Le BBio, déterminé en « neutralisant » les équipements, permet de juger de la performance énergétique du bâtiment en intégrant des indicateurs bioclimatiques. La valeur BBio obtenue doit être inférieure à la valeur BBio Max modulée en fonction de divers paramètres (site, altitude, type de bâtiment, surface). Le BBio et la Tic (Température intérieure conventionnelle en confort d’été) doivent être inférieurs aux niveaux maximum pour passer la 3e étape du Cep de la consommation d’énergie primaire (chauffage, climatisation, eau chaude sanitaire, éclairage et auxiliaires) pour respecter la nouvelle réglementation. Ainsi, quels que soient les énergies utilisées, plus ou moins vertueuses en CO2 ou en énergie primaire, le bâtiment sera économe en énergie et plus en symbiose avec le climat. Globalement, on ne pourra pas obtenir un bâtiment conforme à la RT 2012, à grand renfort de techniques actives (émission-gestion, condensation, pompe à chaleur, capteurs solaires thermiques ou photovoltaïques…), il faut trouver un juste équilibre et l’énergie solaire en sera le pivot. La conception de l’enveloppe (forme, orientation, structure, isolation et inertie thermique, perméabilité…) va devoir prendre en compte les éléments climatiques du lieu (orientation au soleil, au vent, aux précipitations, températures crêtes et moyennes, latitude …) et les moduler en fonction des besoins (type de bâtiment et usage). La synergie des échanges permettra seule d’éviter la reproduction de solutions toutes faites à grand renfort d’isolant, ou d’autres produits coûteux et pas toujours pertinents.

Par ailleurs, si la méthode de calcul THBCE qui conduit au BBio est extrêmement complexe, elle n’en cache pas moins de nombreuses lacunes : mauvaise prise en compte de l’inertie thermique de l’enveloppe et de la structure, traitement en bilan monozone sans échanges entre zones, échange sol/parois en contact non pris en compte, traitement du confort d’été très (trop) simplifié qui risque de nous conduire vers des bâtiments « thermos invivables en été » . Il faut rapidement et ensemble apprendre un nouveau langage et une nouvelle méthode de travail « Architecture bioclimatique cohérente ». Le thermicien va devoir sortir de ses calculs, des chiffres qu’il est difficile de traduire et l’architecte intégrer les nouveaux paramètres environnementaux à ses contraintes habituelles (urbanisme, programmation…). Quant au maître d’ouvrage qui définit son programme, le budget et veut toujours plus, il serait bien avisé de réfléchir en coût global et intégrer le futur du bâtiment.
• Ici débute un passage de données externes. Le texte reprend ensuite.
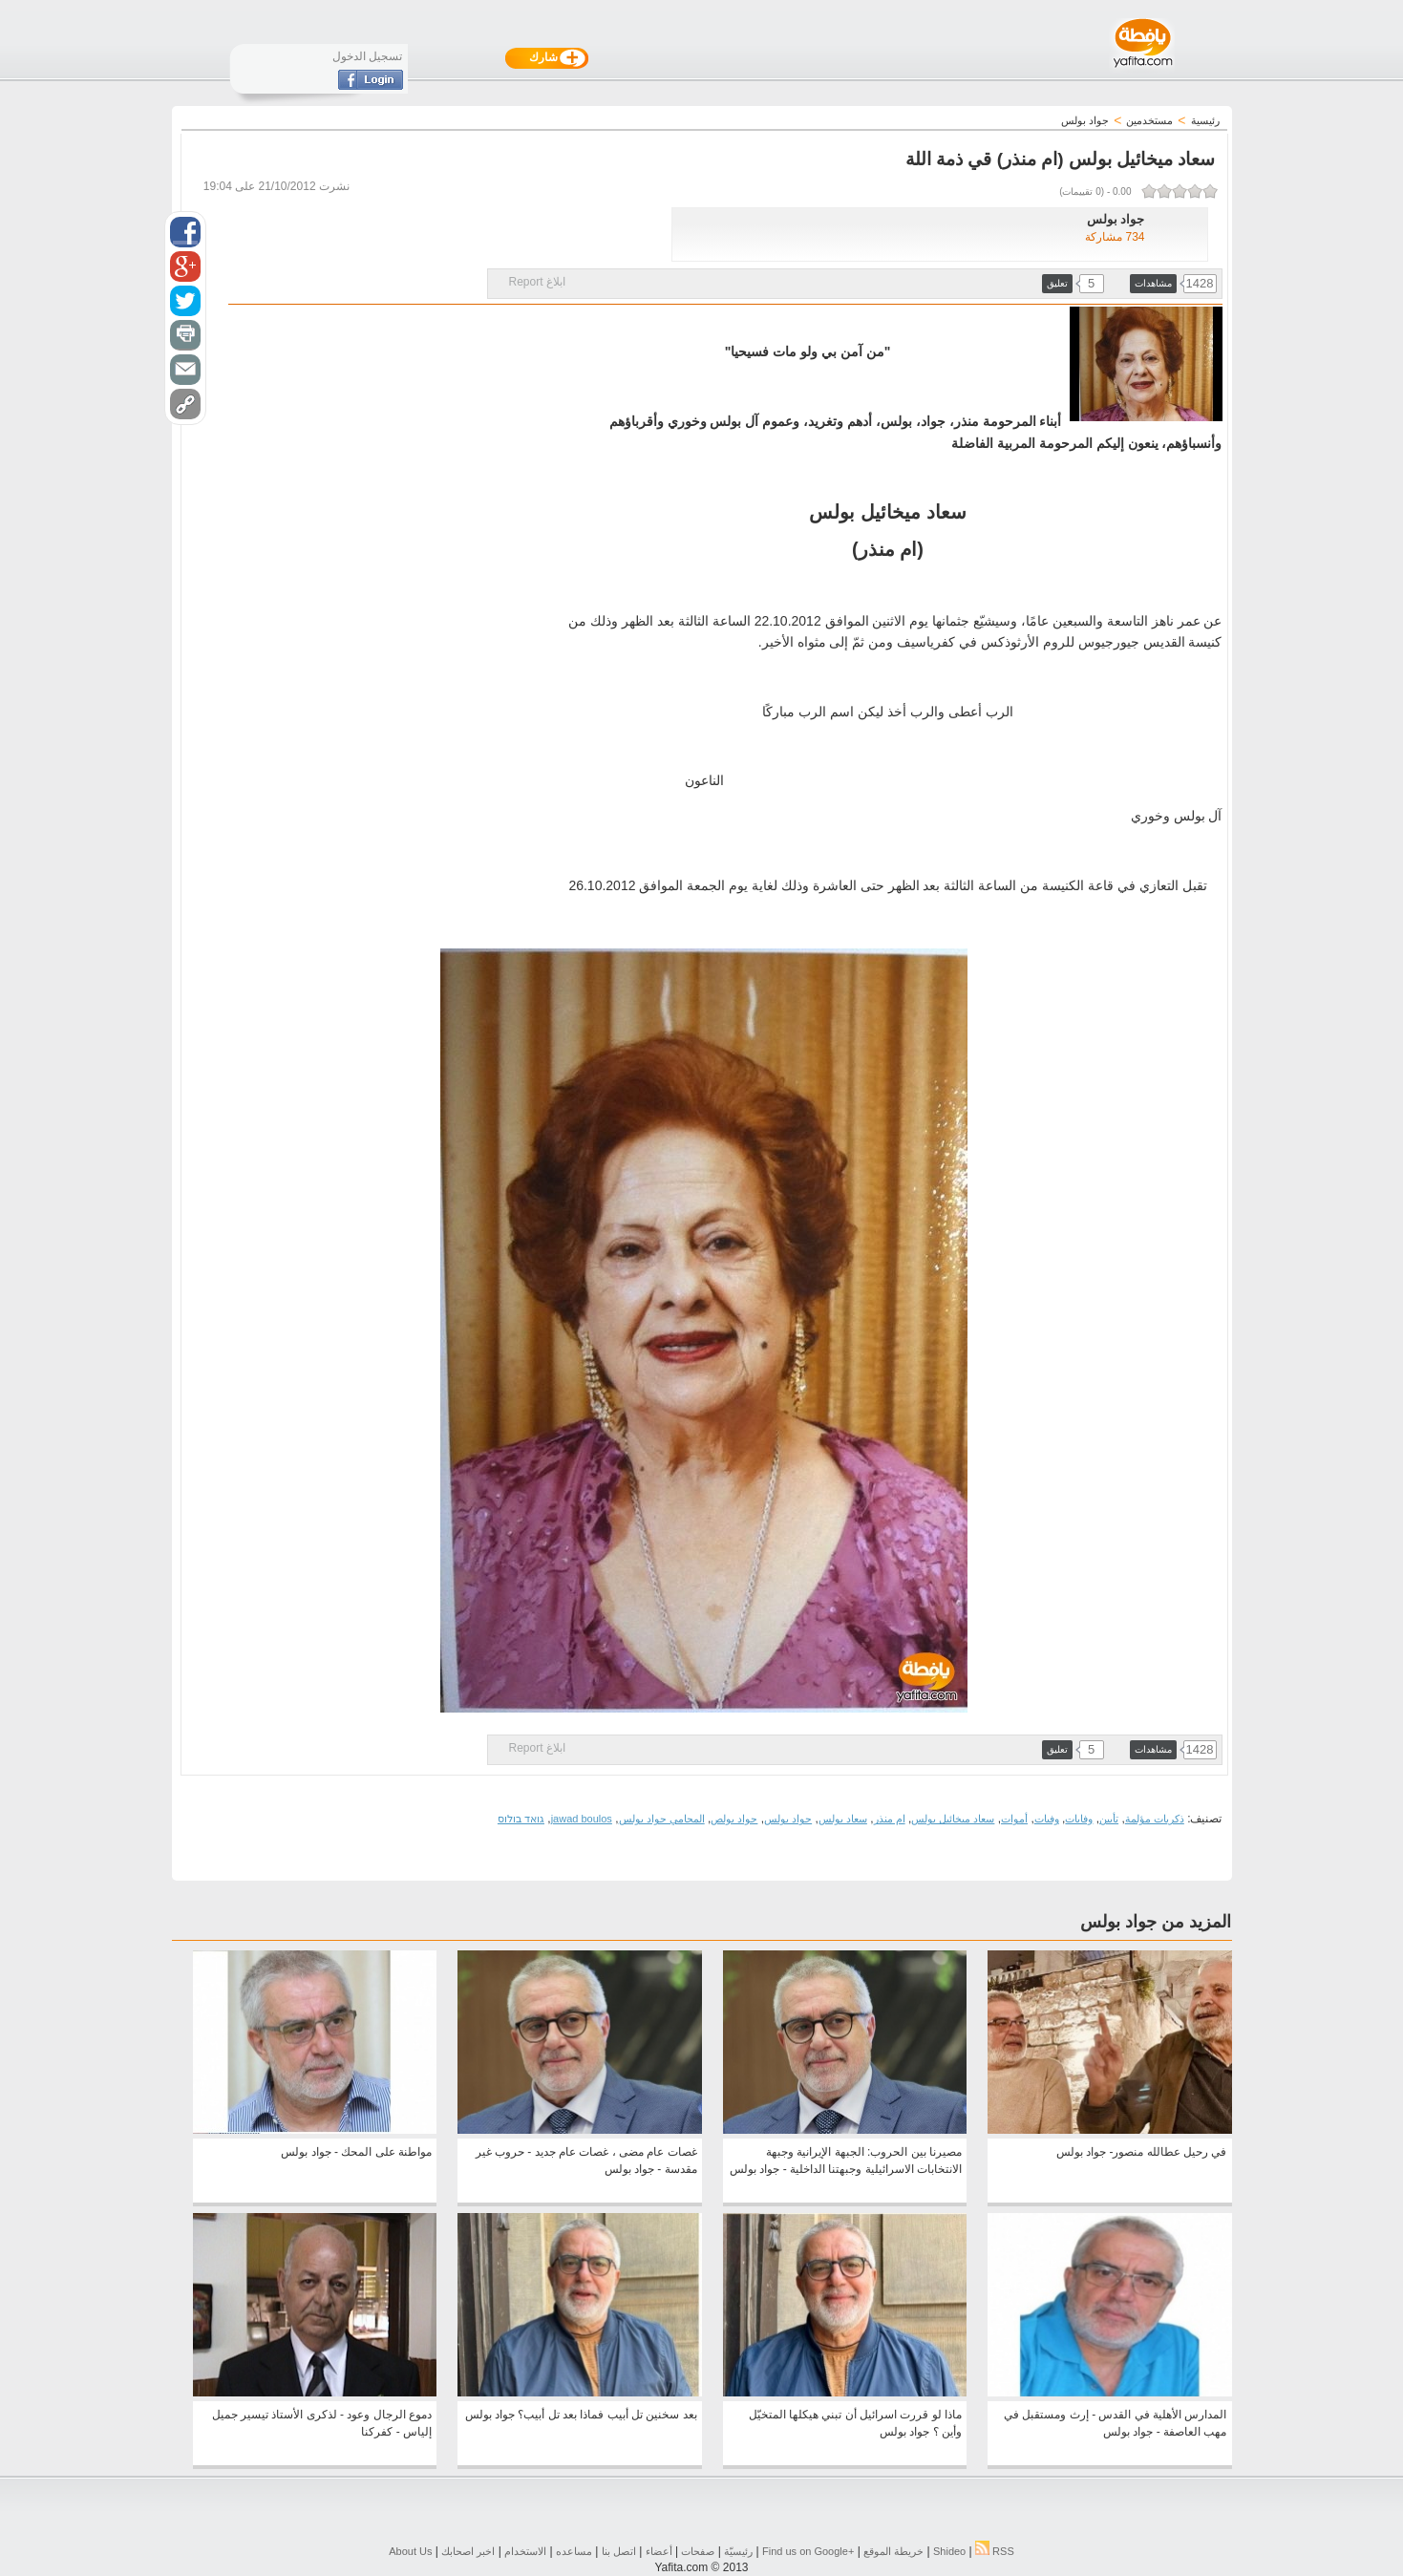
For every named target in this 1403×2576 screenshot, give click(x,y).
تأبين (1108, 1818)
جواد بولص (734, 1818)
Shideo (949, 2551)
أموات (1014, 1818)
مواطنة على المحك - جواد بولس (356, 2152)
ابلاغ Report (537, 281)
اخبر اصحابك (468, 2551)
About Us (410, 2551)
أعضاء (659, 2551)
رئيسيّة (738, 2551)
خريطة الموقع (893, 2551)
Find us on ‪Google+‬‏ (808, 2551)
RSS (994, 2551)
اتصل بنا (619, 2551)
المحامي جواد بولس (662, 1818)
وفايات (1079, 1818)
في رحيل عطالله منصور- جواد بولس (1141, 2152)
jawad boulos (581, 1818)
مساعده (574, 2551)
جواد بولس (788, 1818)
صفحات (697, 2551)
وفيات (1046, 1818)
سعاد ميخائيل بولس (952, 1818)
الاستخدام (525, 2551)
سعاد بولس (842, 1818)
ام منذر (889, 1818)
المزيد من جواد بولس (1155, 1921)
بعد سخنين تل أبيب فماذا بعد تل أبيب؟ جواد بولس (581, 2414)
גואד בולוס (521, 1818)
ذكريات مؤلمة (1154, 1818)
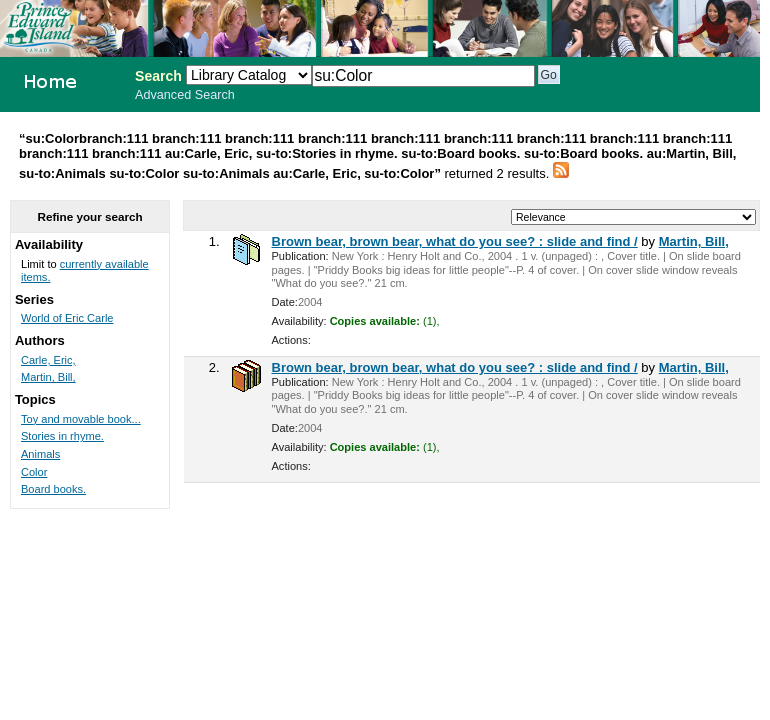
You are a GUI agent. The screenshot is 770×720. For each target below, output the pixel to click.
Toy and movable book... (81, 419)
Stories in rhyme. (62, 436)
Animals (40, 454)
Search (158, 76)
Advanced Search (185, 95)
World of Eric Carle (67, 318)
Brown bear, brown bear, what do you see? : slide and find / (455, 241)
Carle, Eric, (48, 360)
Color (34, 472)
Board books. (53, 489)
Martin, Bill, (694, 241)
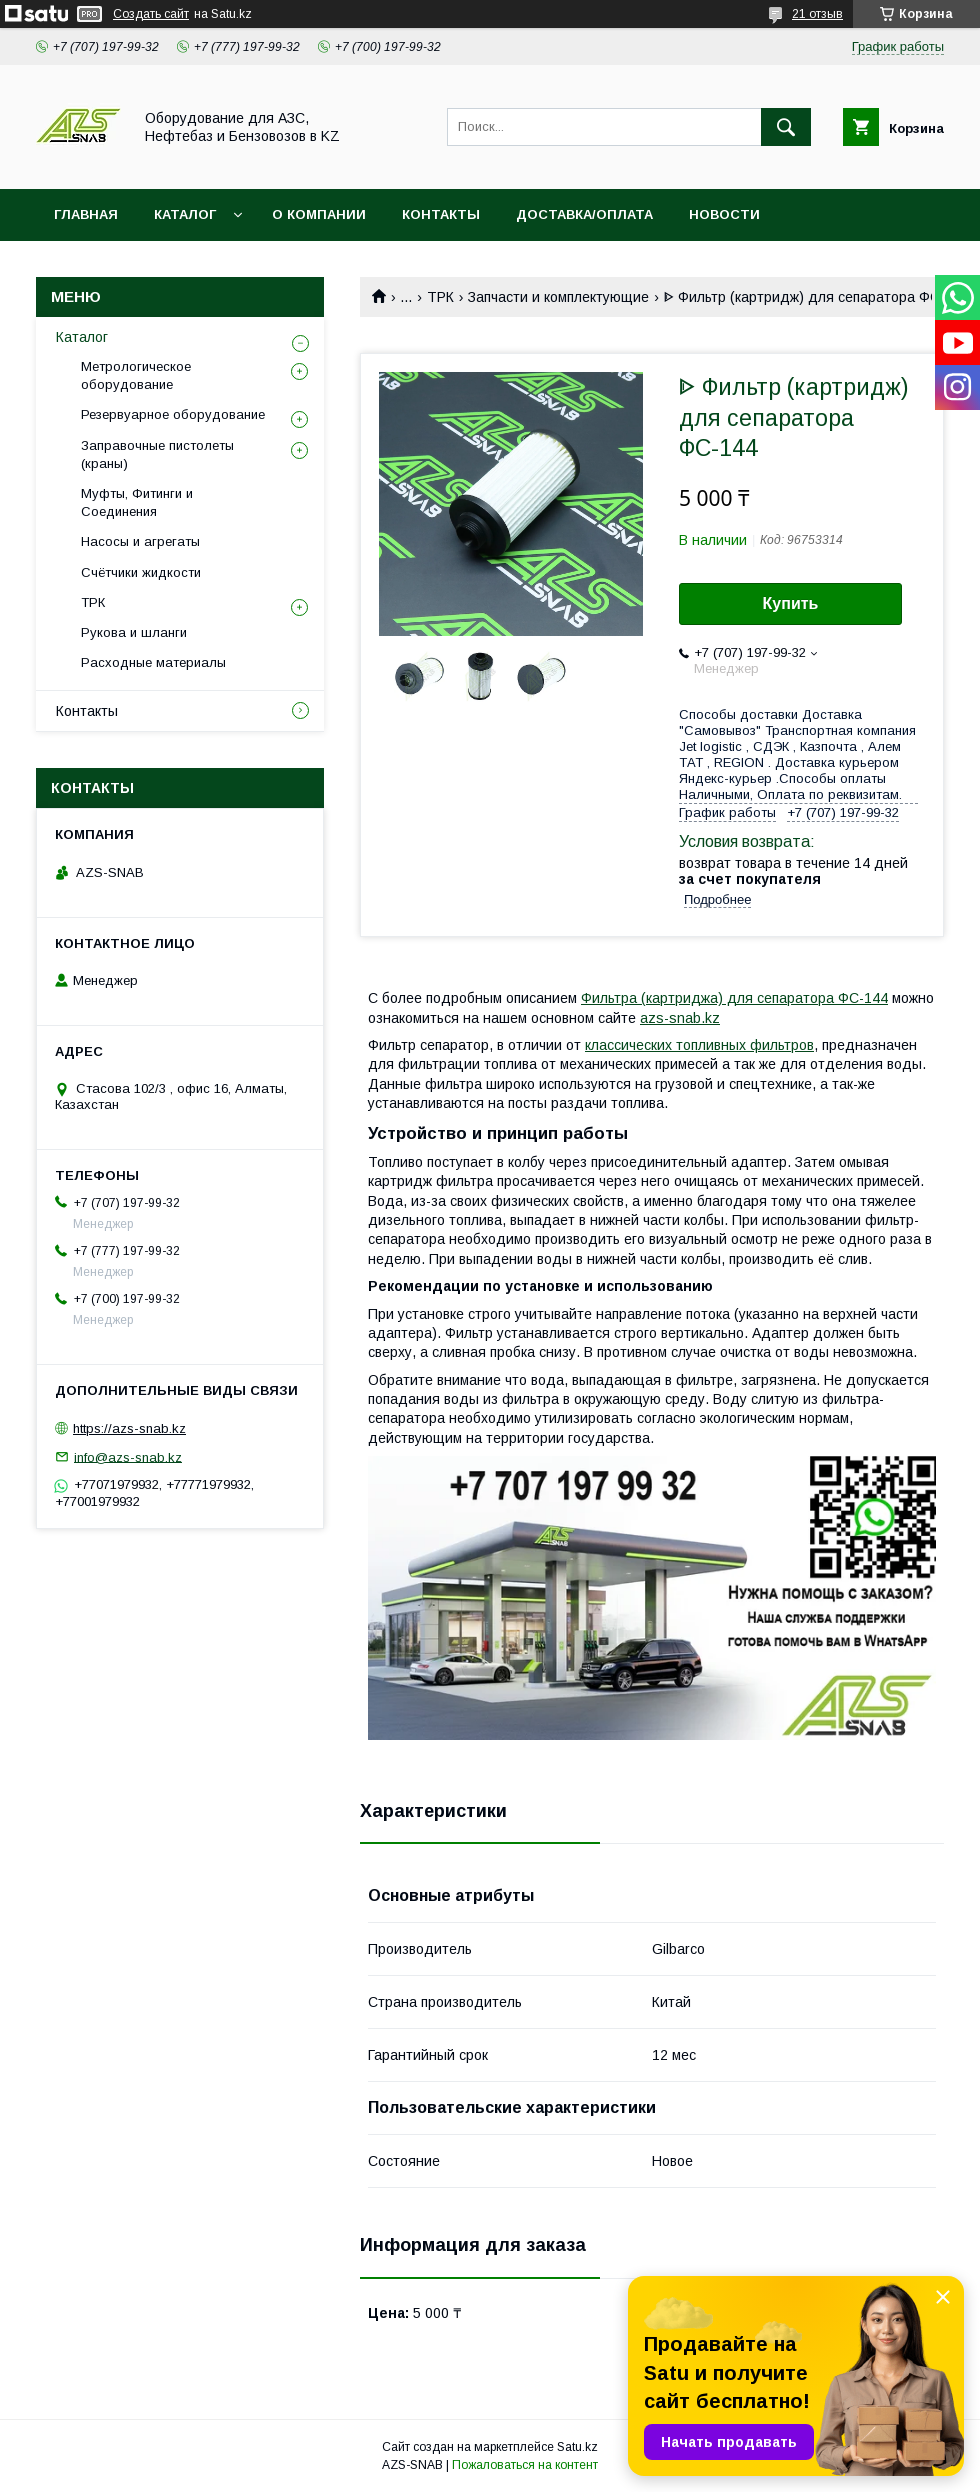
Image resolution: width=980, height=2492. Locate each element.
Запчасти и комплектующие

Il faut donc dialoguer, échanger, tisser des liens entre nous pour concevoir et réaliser des bâtiments au confort durable qu’il faudra ensuite réaliser avec des produits performants mis en œuvre par des entreprises rigoureuses et qualifiées, sans oublier le commissionnement (réglages et maintenance des équipements, informations des usagers) pour aboutir à des réalisations vertueuses. Ainsi, à travers mon implication (parfois critique) dans l’élaboration de la RT, la méthode CUBE (Conception unifiée bâtiment efficient) qui constitue un fil d’Ariane avec ses 8 points d’étapes, l’organisation des journées de l’Efficience énergétique du bâtiment (1), j’essaie d’apporter et de transmettre mon savoir-faire et ma passion.